Data shown START

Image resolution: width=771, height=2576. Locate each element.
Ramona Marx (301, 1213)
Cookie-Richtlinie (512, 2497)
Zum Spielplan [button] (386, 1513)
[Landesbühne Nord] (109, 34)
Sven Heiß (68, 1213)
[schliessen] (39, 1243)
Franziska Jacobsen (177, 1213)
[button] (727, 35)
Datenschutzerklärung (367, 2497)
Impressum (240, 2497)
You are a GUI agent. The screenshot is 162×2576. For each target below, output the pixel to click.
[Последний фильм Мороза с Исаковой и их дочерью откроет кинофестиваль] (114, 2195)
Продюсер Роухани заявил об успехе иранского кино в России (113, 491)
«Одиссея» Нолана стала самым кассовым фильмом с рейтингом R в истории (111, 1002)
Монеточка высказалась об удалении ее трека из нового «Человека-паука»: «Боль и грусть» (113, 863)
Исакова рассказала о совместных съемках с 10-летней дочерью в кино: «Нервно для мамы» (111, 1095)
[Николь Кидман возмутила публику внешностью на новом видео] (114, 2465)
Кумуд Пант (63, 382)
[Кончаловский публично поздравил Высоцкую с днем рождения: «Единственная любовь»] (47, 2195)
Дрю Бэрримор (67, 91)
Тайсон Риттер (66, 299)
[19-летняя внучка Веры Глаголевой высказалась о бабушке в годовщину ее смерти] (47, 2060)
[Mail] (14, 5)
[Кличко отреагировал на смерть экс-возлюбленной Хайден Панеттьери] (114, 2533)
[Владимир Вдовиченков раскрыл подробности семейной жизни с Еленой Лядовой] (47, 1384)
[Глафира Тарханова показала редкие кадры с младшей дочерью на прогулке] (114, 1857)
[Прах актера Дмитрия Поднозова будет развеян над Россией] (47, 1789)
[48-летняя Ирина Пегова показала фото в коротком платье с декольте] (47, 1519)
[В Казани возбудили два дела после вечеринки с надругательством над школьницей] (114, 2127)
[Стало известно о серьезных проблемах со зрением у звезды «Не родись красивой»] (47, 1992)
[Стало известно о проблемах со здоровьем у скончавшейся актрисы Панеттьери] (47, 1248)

Data shown END

§ Problem requirements: For each line in the data above that contains the string "показала", extract the line.

§ Answer:
[Глафира Тарханова показала редкие кадры с младшей дочерью на прогулке] (114, 1857)
[48-летняя Ирина Пегова показала фото в коротком платье с декольте] (47, 1519)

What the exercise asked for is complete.